Wer zu große Futtertieren seinen Spiderlingen gibt, kann schnell eine unangenehme Überraschung erleben. Sollte sich das Jungtier nämlich unerwartet häuten, so fressen zu große Futtertiere den Sling/Spiderling an und fügen ihm dabei Verletzungen zu, die zum Tode führen können. In wenigen Ausnahmefällen können die Futtertiere den Sling/Spiderling auch komplett auffressen - was mir bereits passiert ist!

Als Juvenile Vogelspinnen werden diese beschrieben, die schon ein paar cm erreicht haben und aus der Spiderlinggröße herausgewachsen sind. Oft sind diese zwischen 3-4 cm Körperlänge groß (mit Ausnahme von einigen klein bleibenden Vogelspinnen!) und haben schon die typische Färbung. Diesen Vogelspinnen kann man alle 2-4 Wochen je 1-2 Futtertiere entsprechender Größe anbieten.

Futter gut einteilen:
Einige Vogelspinnen sind sehr gierige Fresser und können sich relativ schnell überfressen. U.a. Lasiodora parahybana, Theraphosa blondi oder Acanthoscurria geniculata - die immer Hunger haben. Hier sollte man mit den füttern behutsam sein, und damit sich die Tiere nicht unnatürlich überfressen.

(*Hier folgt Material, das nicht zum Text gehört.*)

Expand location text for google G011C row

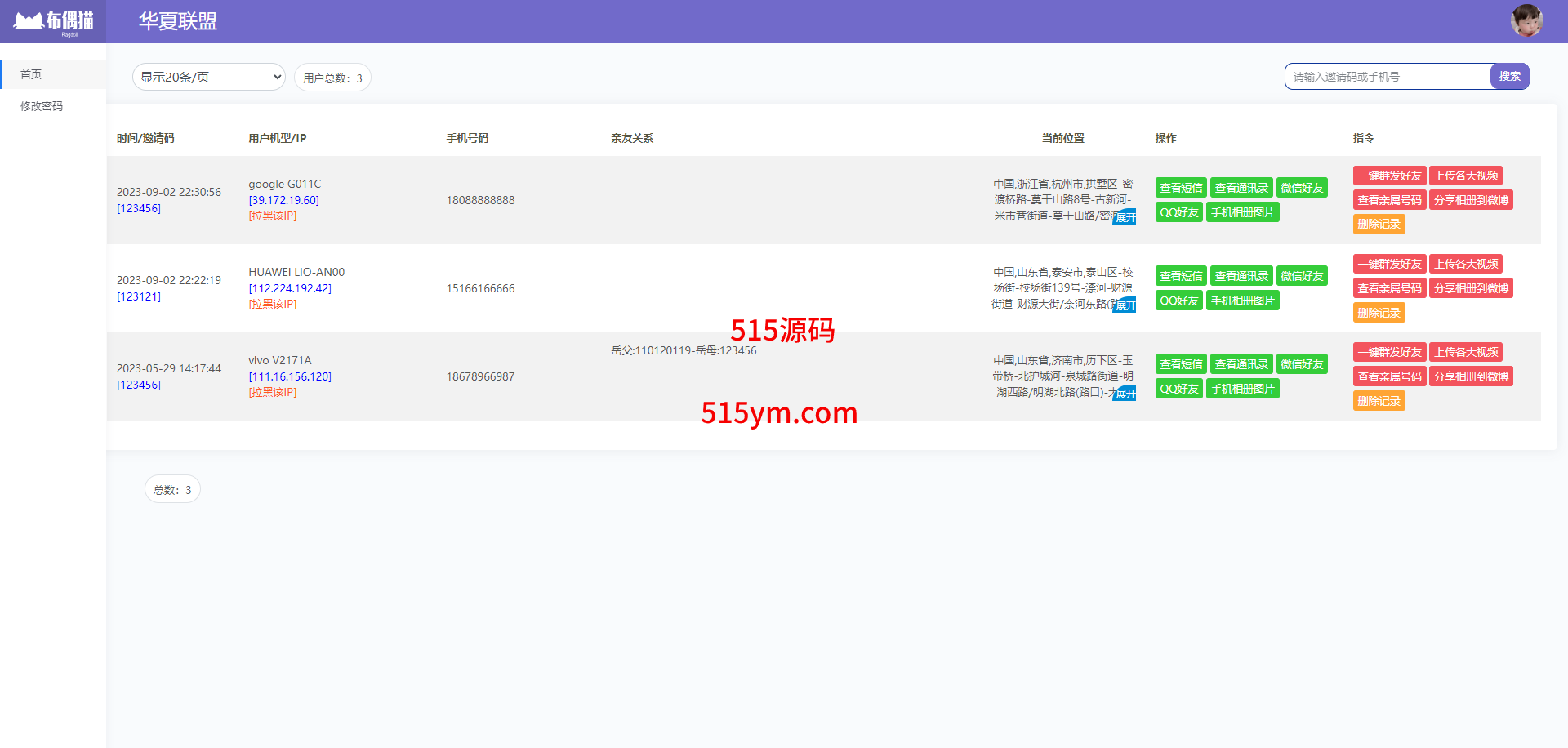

Als Subadulte Vogelspinnen werden solche beschrieben, die kurz vor ihrer Geschlechtsreife sind. Adulte Vogelspinnen sind bereits geschlechtsreif. Diesen Tieren kann man allen 2-4 Wochen Futter anbieten. Natürlich sollte auch hier das Futtertier der Größe der Vogelspinne angepasst sein. Die Futtermenge richtet sich hier nach dem Zustand des Opisthosoma - das Verhältnis sollte hier immer 1:1 höchstens 1:1,5 (Vorder,- Hinterleib) sein.

Hinweis:
Adulte Vogelspinnen können auch schon mal über mehrere Monate ohne Futter auskommen. Was jedoch nie fehlen sollte ist eine Wasserschale mit frischen Trinkwasser.

Fresspausen:
Einige Vogelspinnen legen desöfteren eine Fresspause ein, am bekanntesten ist dabei Grammostola rosea, die sogar bis zu einem Jahr Futter verweigern kann. Aber auch Brachypelma albopilosum und andere Vogelspinnen verweigern gerne mal ihr Futter. Dieses kann mehrere Gründe haben u.a. eine bevorstehende Häutung oder die Tiere sind vollgefressen (dann sollte erstmal kein Futter mehr angeboten werden).

Spiderlinge sind ungeeignete Anfänger Vogelspinnen.

Spiderlinge brauchen einen höheren Pflegeaufwand als ihre bereits größeren Geschwister. Ich vertrete hier die Meinung von Volker VON WIRTH, das ein Jungtier ungeeignet ist für einen Anfänger. Die Pflege und der erhöhte Zeitaufwand dürften hierbei die entscheidenden Faktoren dafür sein. Beides wird mehr in Anspruch genommen von einem Spiderling.